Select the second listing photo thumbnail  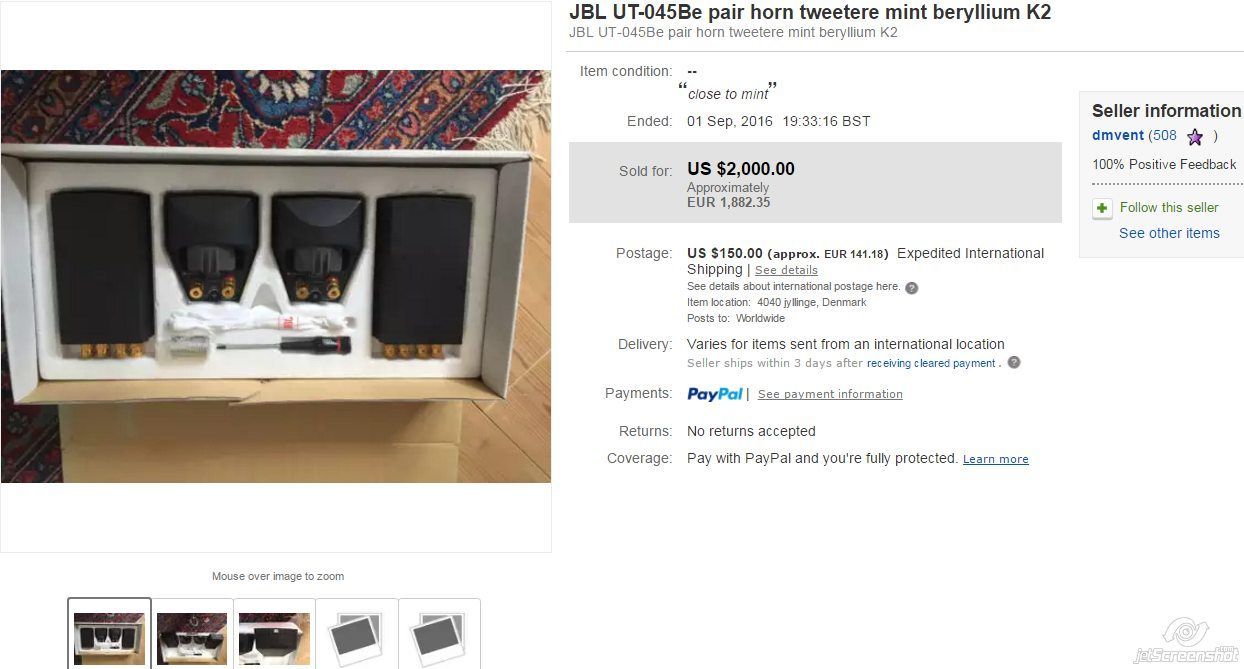pos(192,634)
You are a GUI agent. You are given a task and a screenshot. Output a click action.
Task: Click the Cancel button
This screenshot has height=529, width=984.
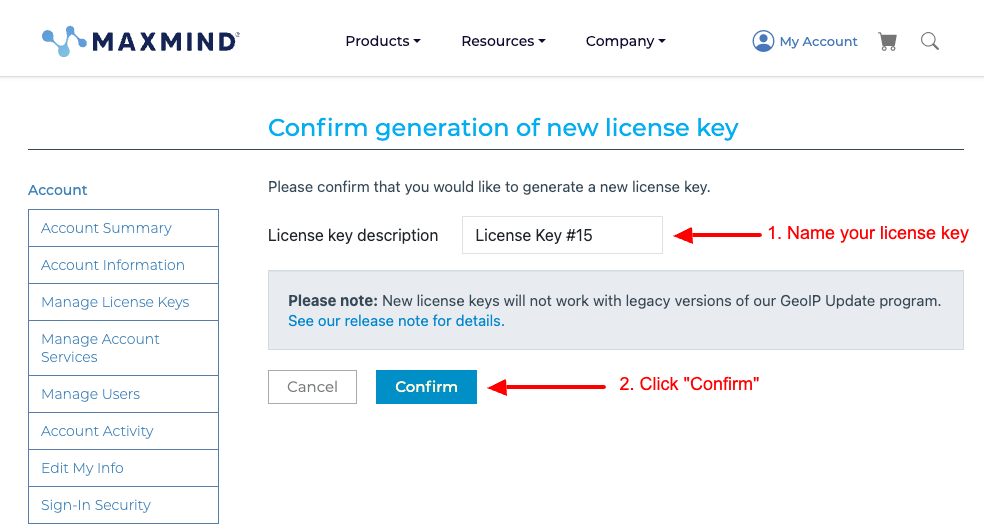click(x=313, y=387)
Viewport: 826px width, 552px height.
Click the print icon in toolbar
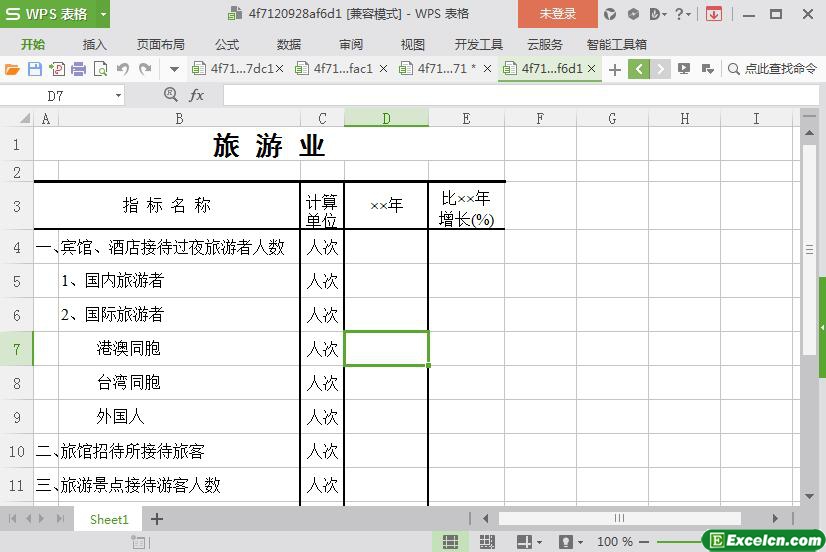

■ DIRECTIONS: Repeat the line that contains "Viewport: 826px width, 552px height." and each line after it, through the last line of the listing, exactly and alone; pictures stay out of the repeat.

■ RESPONSE:
Viewport: 826px width, 552px height.
Click the print icon in toolbar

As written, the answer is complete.